RECORD SET ->

----------

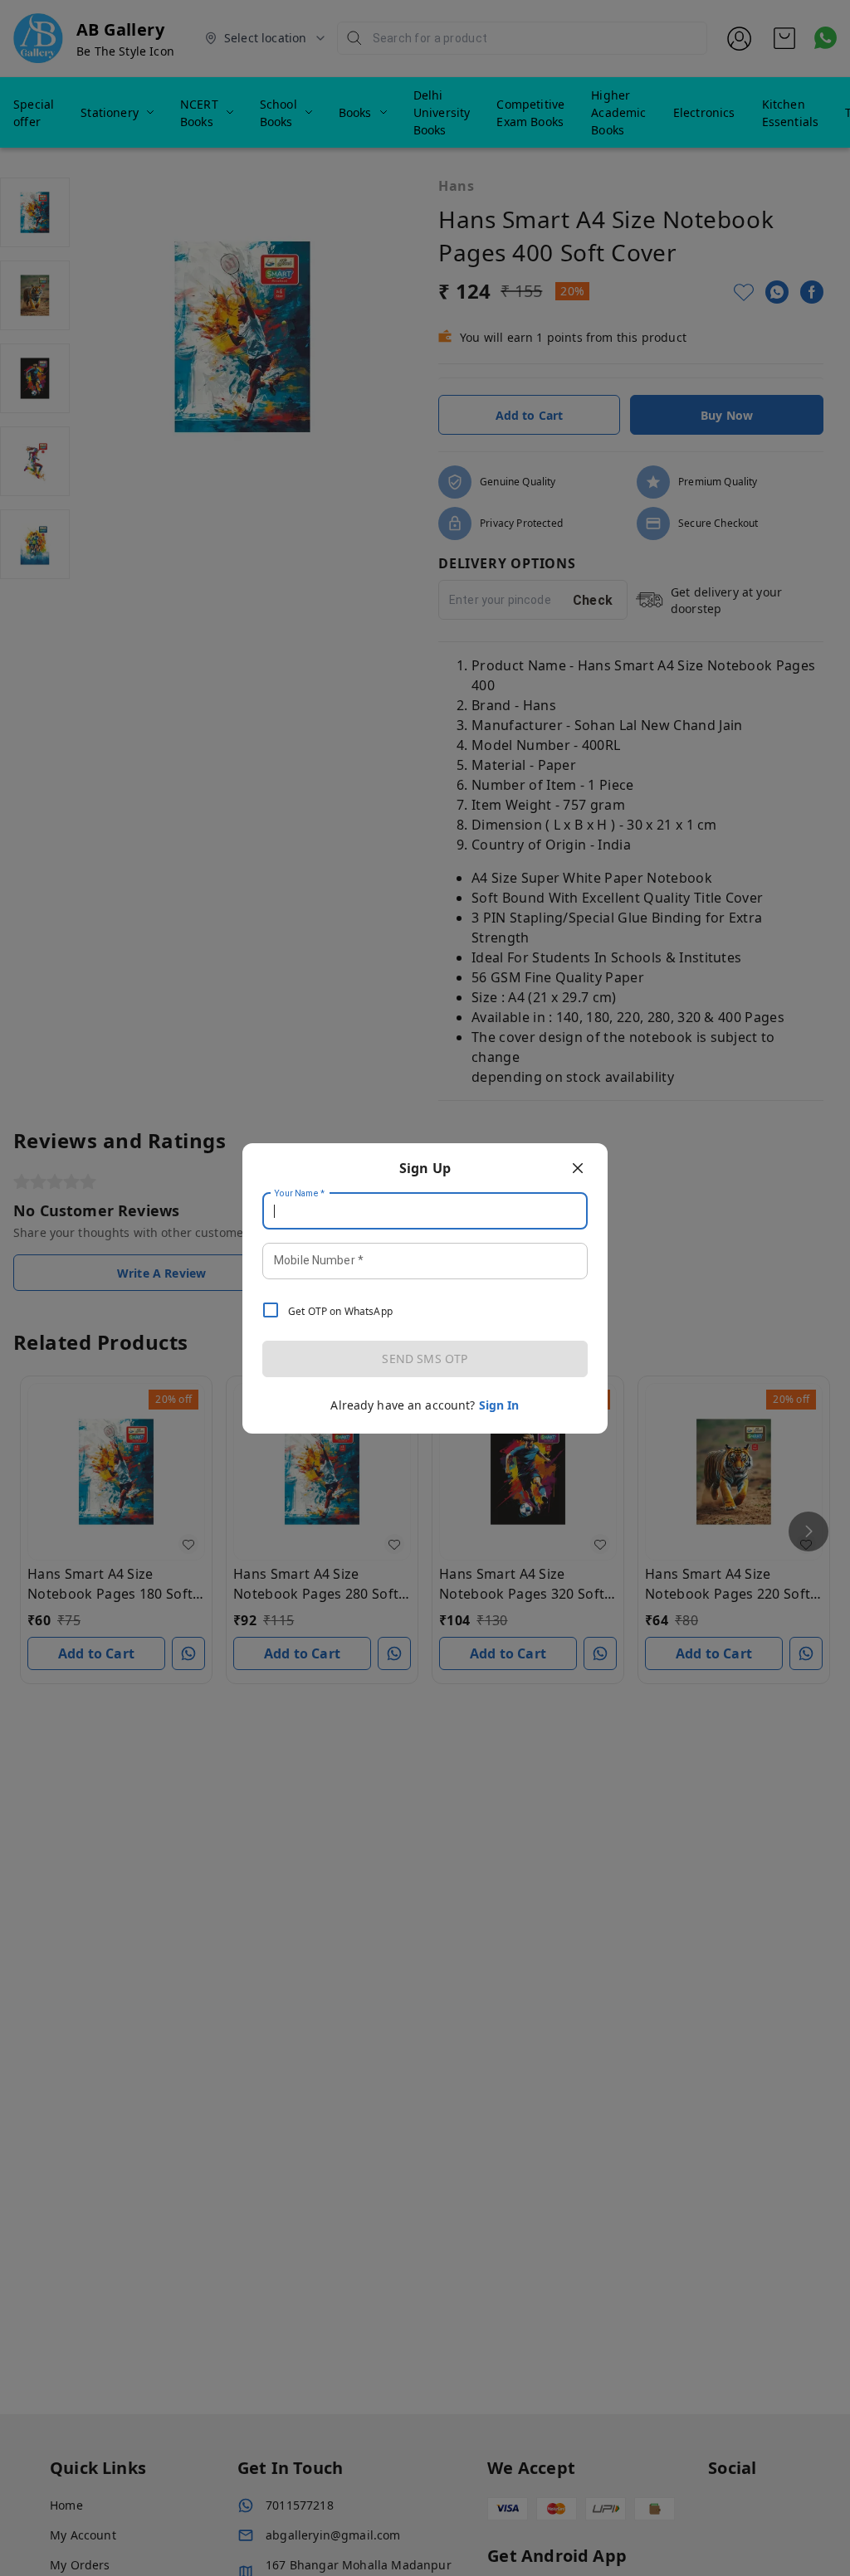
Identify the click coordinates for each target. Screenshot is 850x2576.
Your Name (299, 1193)
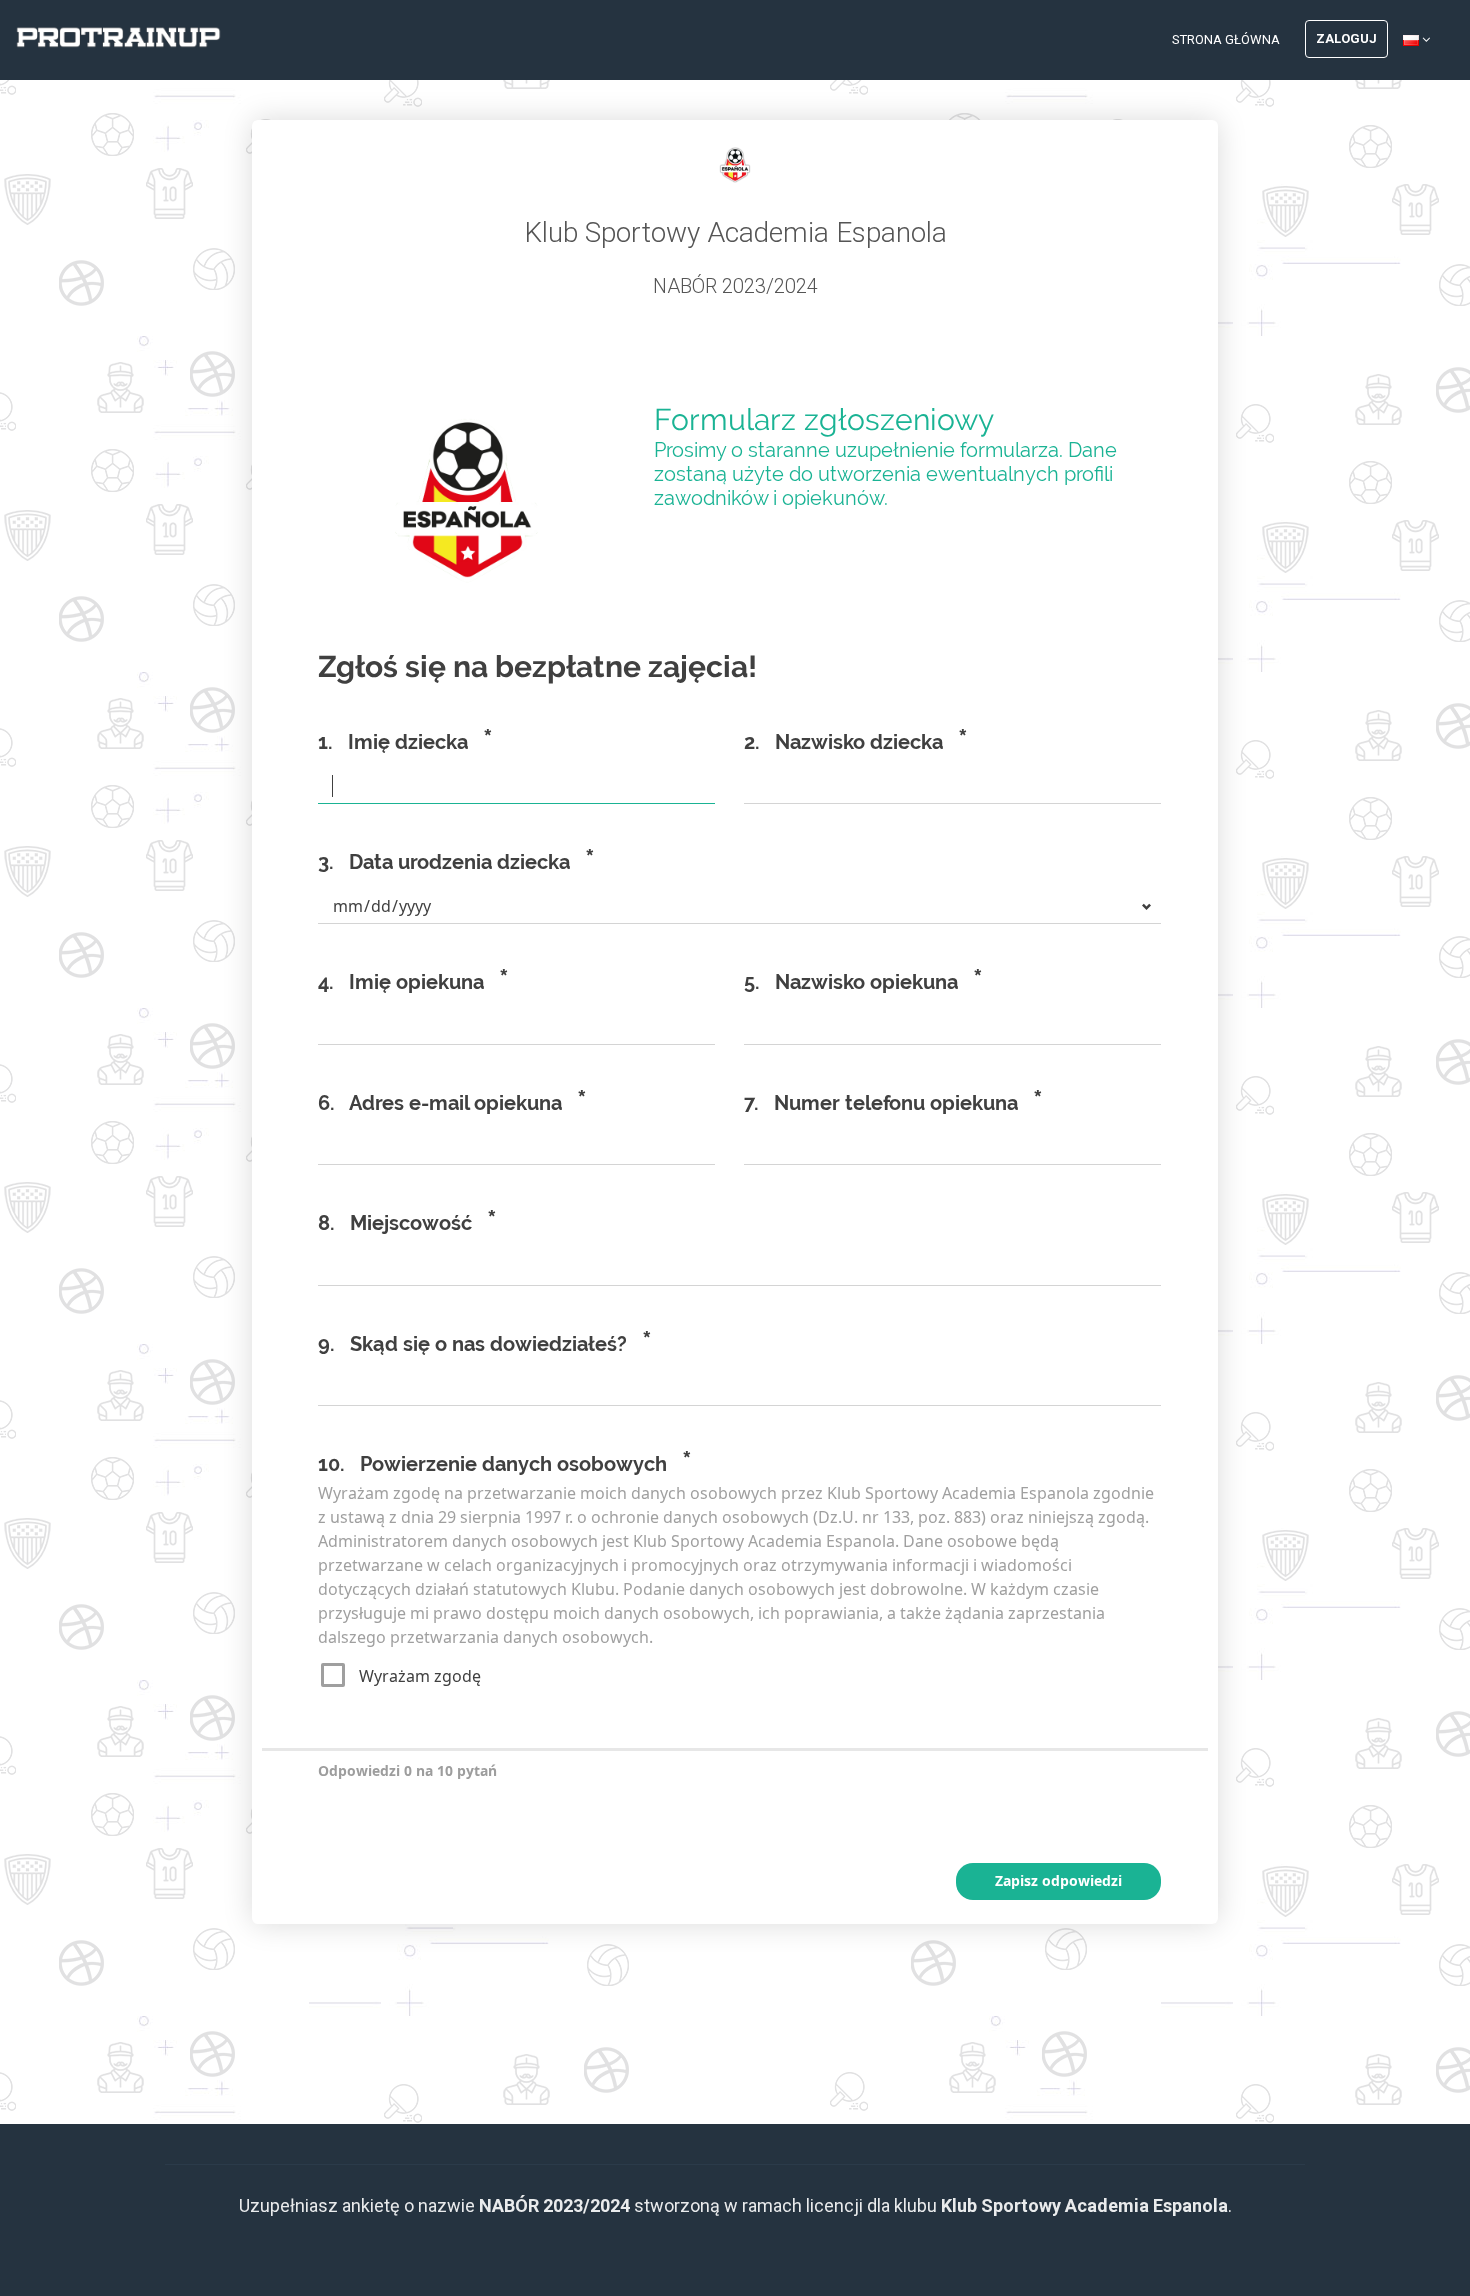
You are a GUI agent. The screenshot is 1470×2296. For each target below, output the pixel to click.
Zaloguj (1346, 38)
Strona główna (1226, 39)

----------

EXERCISE PROMPT ->
Work out the number of lines in the records containing the word "click". Write only that number.

SOLUTION FOR THIS EXERCISE ->
2